Lakey has written to a number of MPs and says the non-for-profit organisation's web of support is now spreading beyond the adviser realm.
He reveals two MPs - shadow minister for constitutional affairs and justice Henry Bellingham and Tory MP for Daventry Tim Boswell - think the current arrangement whereby consumers have a choice of paying fees, commission or a mix of the two is the best method as it gives them choice.
Lakey has also met with Michael Fallon who is on the Treasury Select Committee.
"He expressed disquiet at the lack of a longstop and promised to look into the matter," says Lakey. "He also voiced concern about the RDR proposals."
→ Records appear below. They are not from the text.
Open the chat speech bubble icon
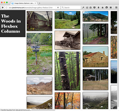This screenshot has width=119, height=111. click(x=107, y=7)
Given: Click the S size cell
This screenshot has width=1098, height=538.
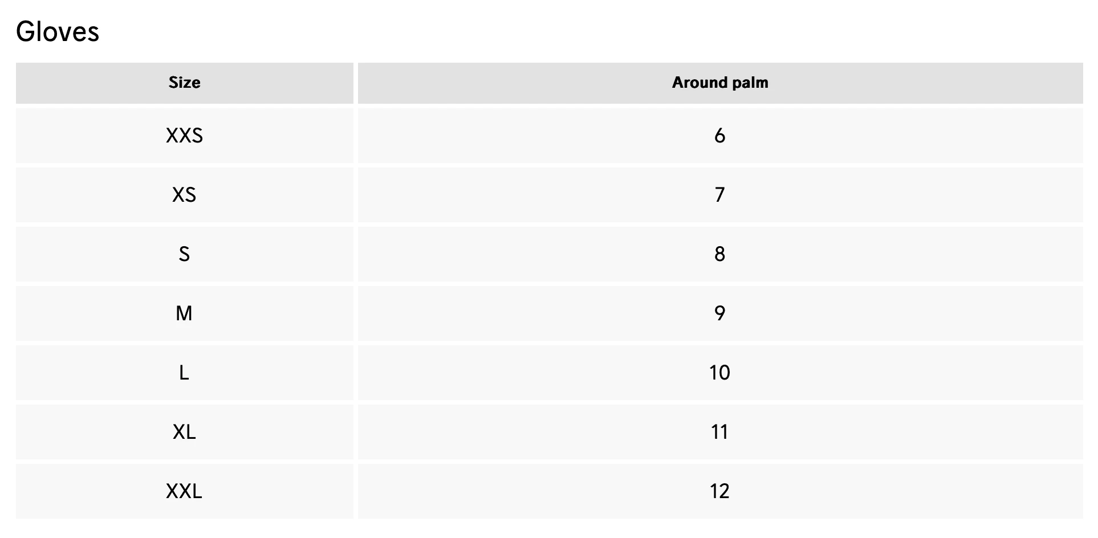Looking at the screenshot, I should tap(184, 254).
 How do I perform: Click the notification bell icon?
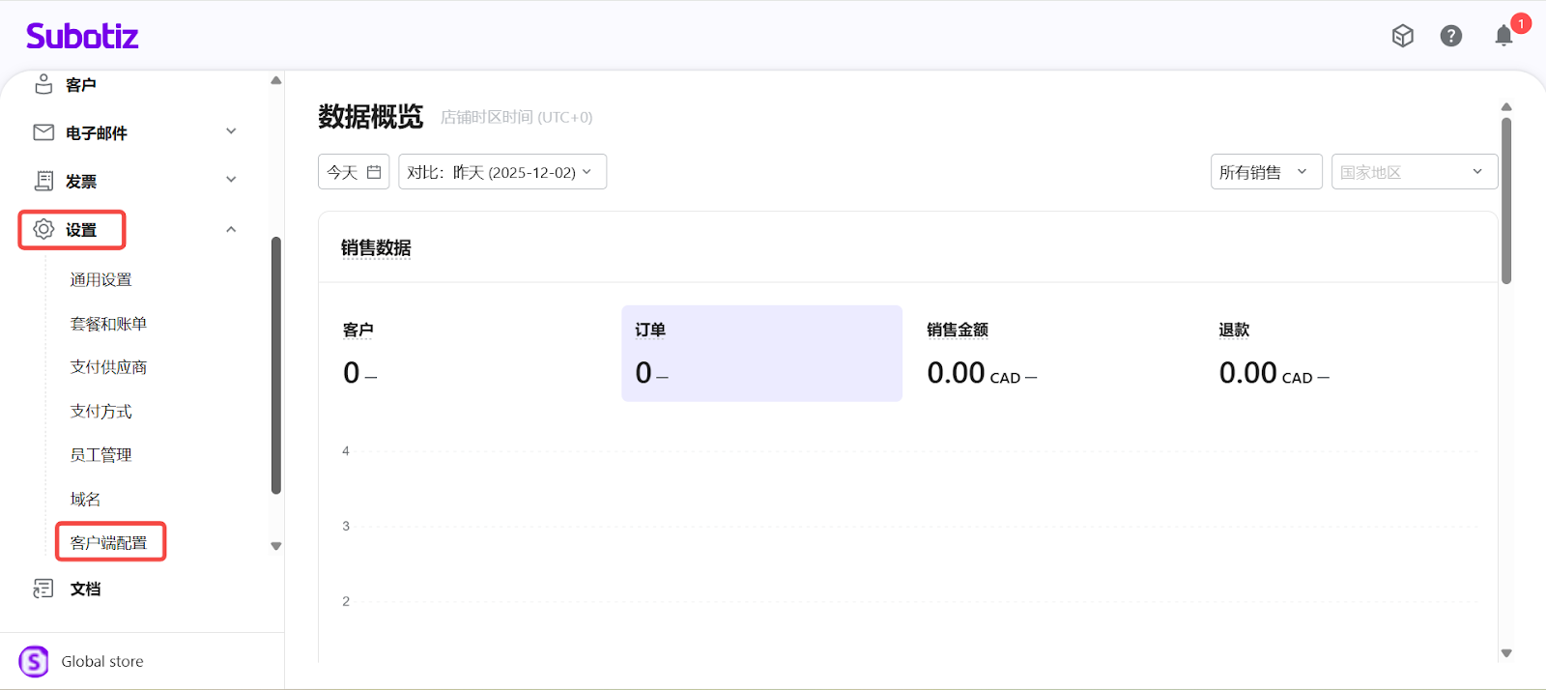pyautogui.click(x=1503, y=37)
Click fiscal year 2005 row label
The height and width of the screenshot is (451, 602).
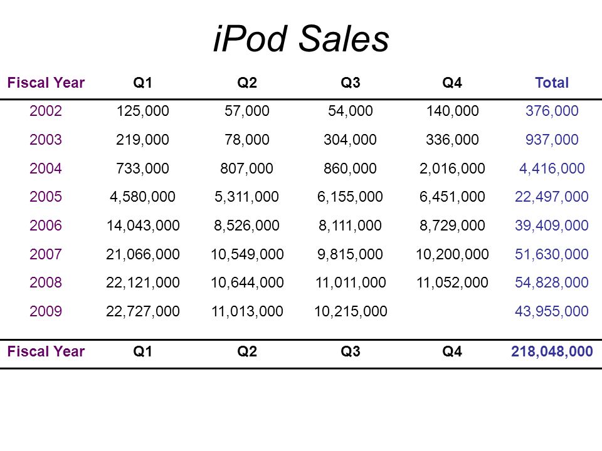click(x=46, y=197)
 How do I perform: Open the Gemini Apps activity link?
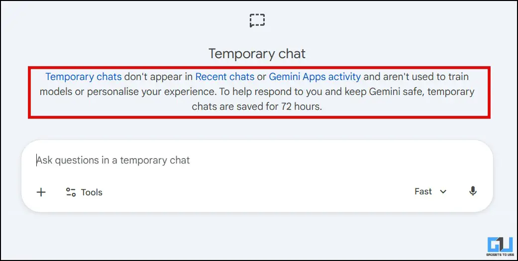314,77
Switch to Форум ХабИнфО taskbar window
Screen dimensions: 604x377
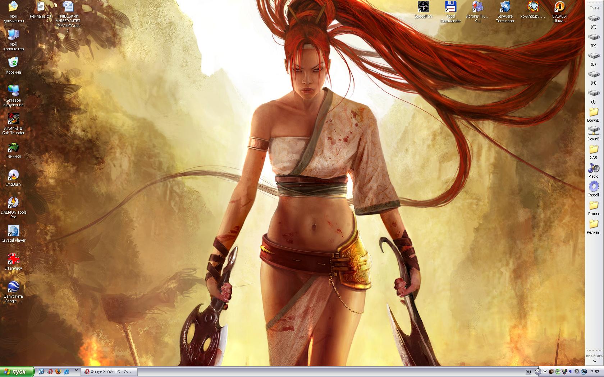tap(109, 372)
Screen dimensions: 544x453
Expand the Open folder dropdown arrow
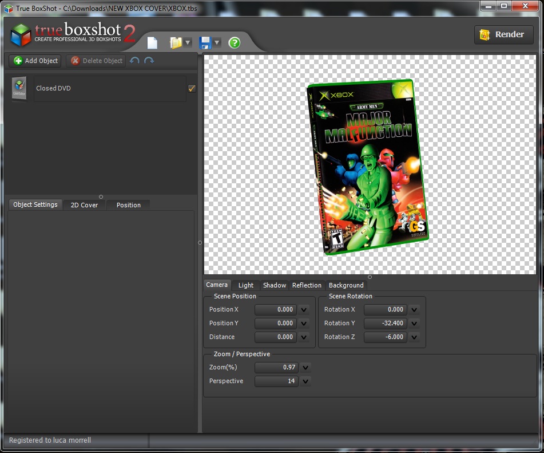pyautogui.click(x=188, y=43)
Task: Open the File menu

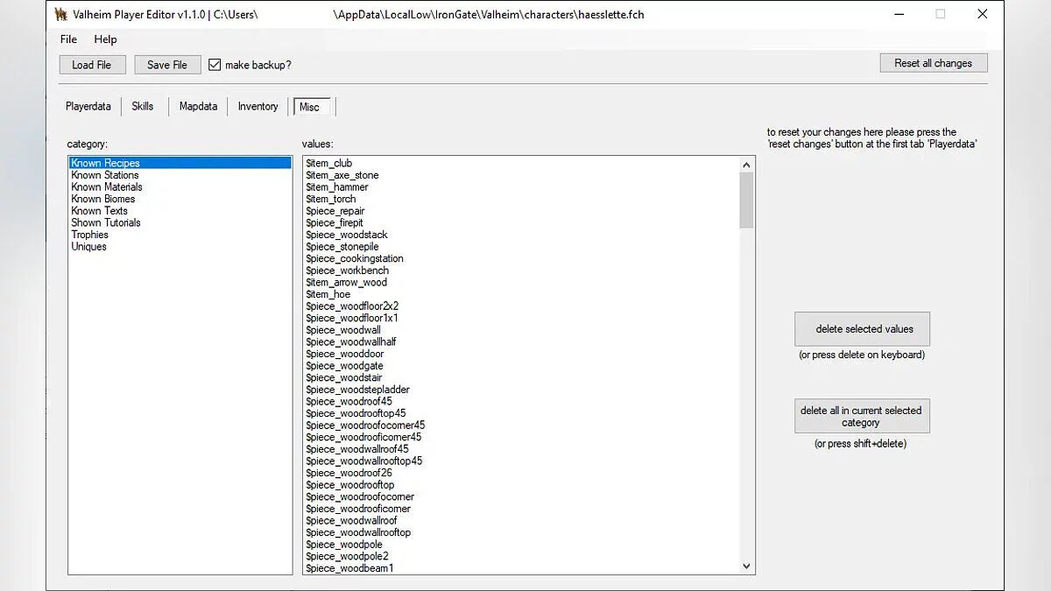Action: pyautogui.click(x=68, y=39)
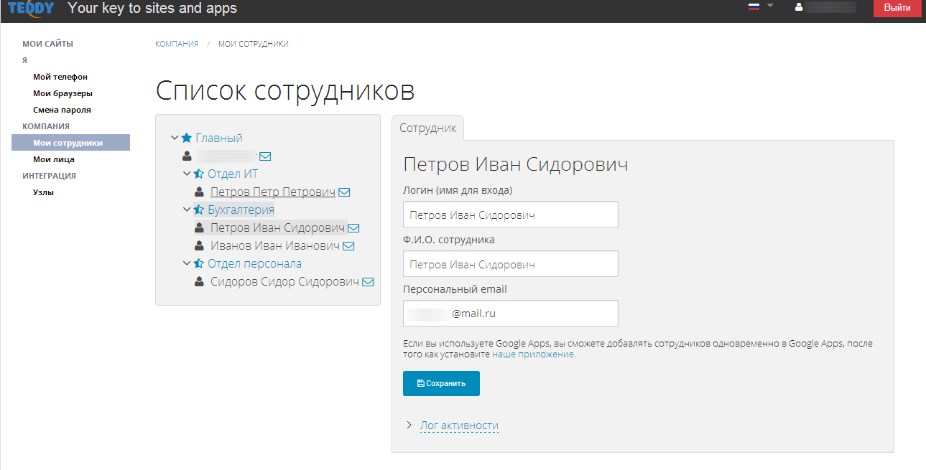Follow the наше приложение link
The image size is (926, 470).
point(533,354)
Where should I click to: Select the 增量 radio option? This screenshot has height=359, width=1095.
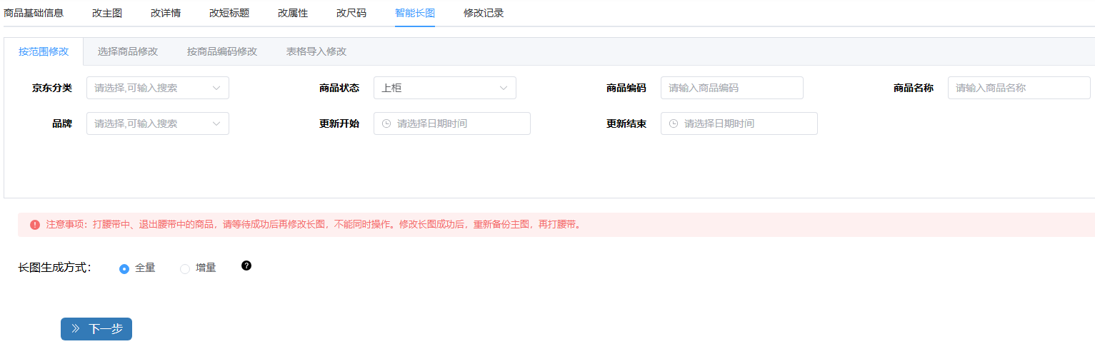[185, 268]
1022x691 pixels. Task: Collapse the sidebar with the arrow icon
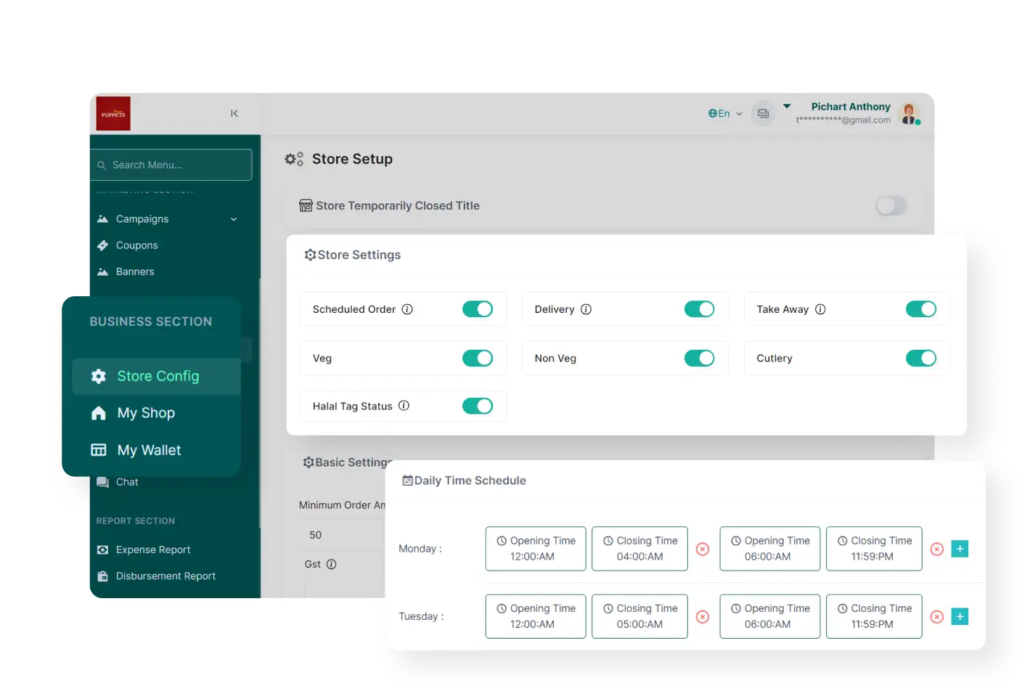pyautogui.click(x=234, y=113)
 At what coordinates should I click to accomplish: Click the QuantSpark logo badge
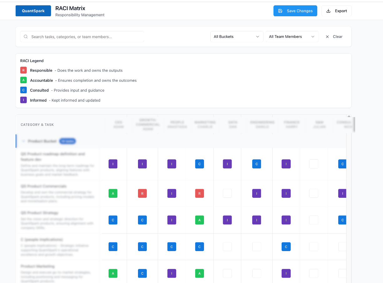pos(33,11)
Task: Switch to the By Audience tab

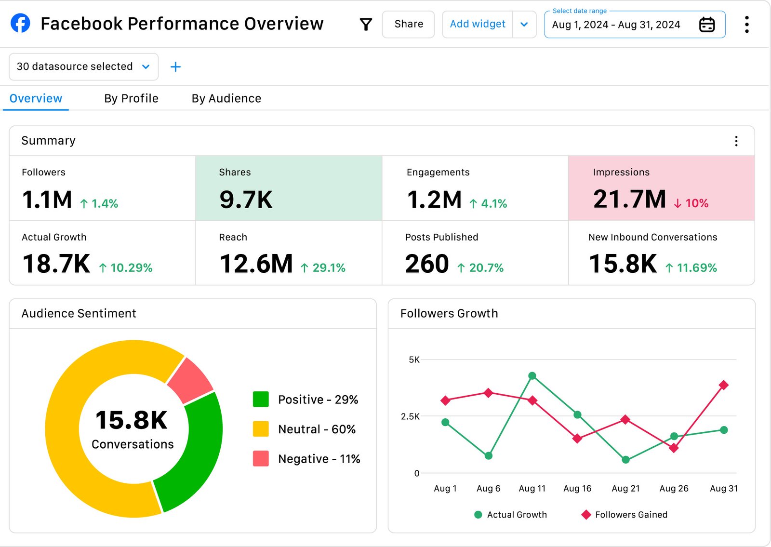Action: pyautogui.click(x=226, y=98)
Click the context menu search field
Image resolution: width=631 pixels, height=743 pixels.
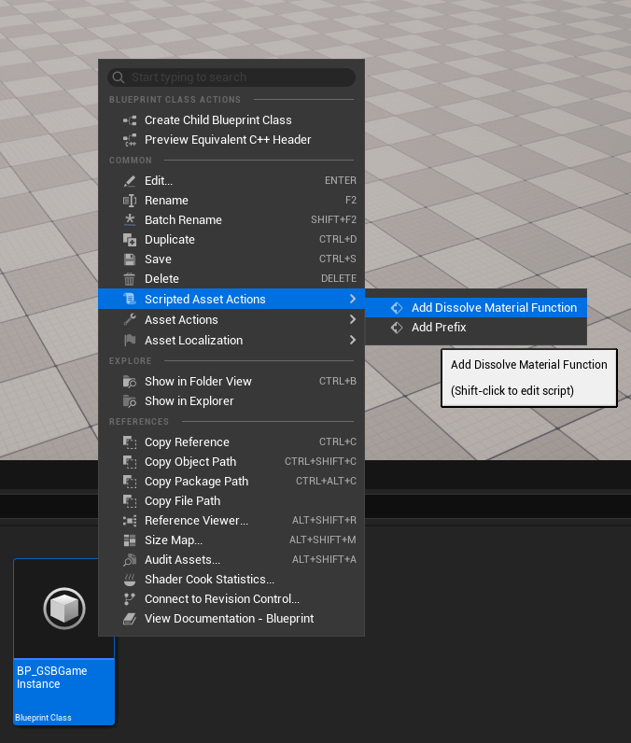(x=233, y=77)
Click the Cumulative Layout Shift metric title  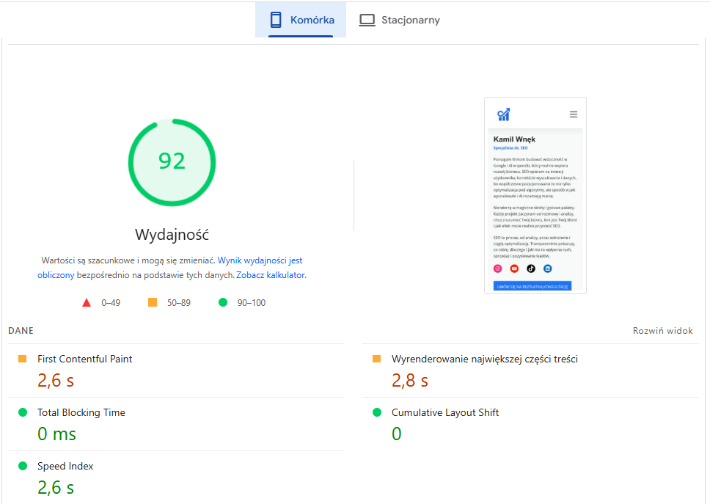click(x=444, y=412)
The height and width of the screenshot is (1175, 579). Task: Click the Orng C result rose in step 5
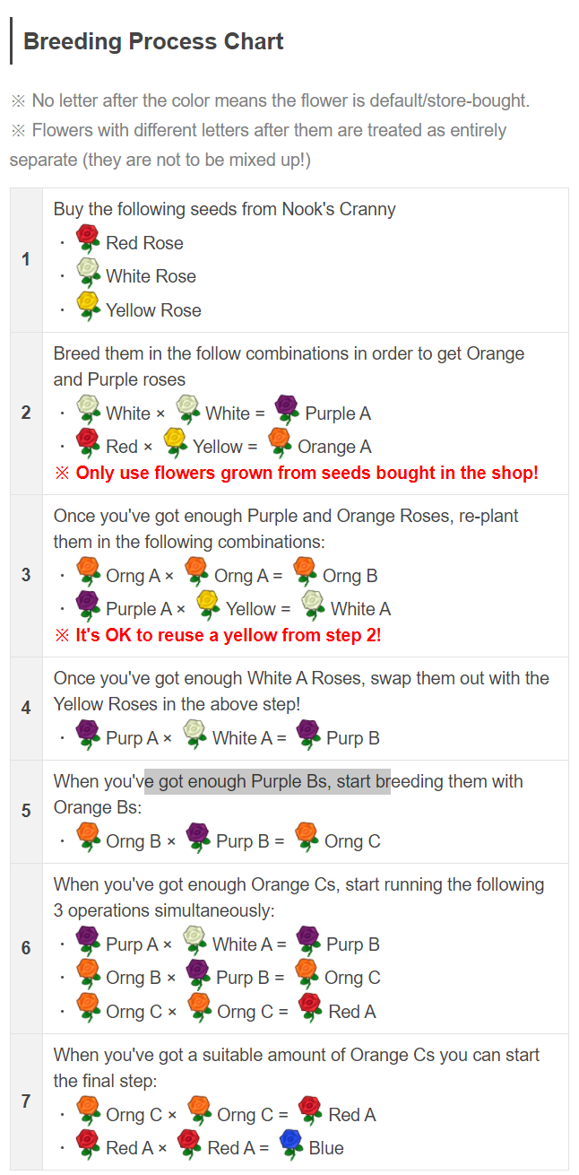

Although he concedes Adviser Alliance has a fight on its hands reversing aspects of the RDR it deems illogical, Lakey is hoping a change in the political landscape will signal a new approach to the regulation of financial services.
"We could have a new Government and see the regulator broken in two and there has to be a change of direction and we have to focus on this," he says. "It will be the task of the new CPA to determine how the RDR will go ahead."
Meanwhile, he says Adviser Alliance is looking to recruit more foot soldiers to join its fight against the RDR.
"Within a year, we want a minimum of 500 members and perhaps 1,000 members," he says. "If we can get a significant number of members so we speak for a healthy percentage of IFAs then we will be able to have a more meaningful discussion about those issues we feel passionately about."
He says although Adviser Alliance has limited financial clout, he thinks the weapon of common sense will ultimately prevail.
"We have the logical and moral high-ground and pure logic will win the day."
And according to Lakey, the stakes could not be higher. "I am not doing this for some kind of power trip - if we don't fight against these proposals there will not be an industry worth talking about in three years time."
"The next 18 months will determine the future of the financial services industry for the next decade."
Adviser Alliance was founded in 2009 by Alan Lakey. Derek Gair is a director.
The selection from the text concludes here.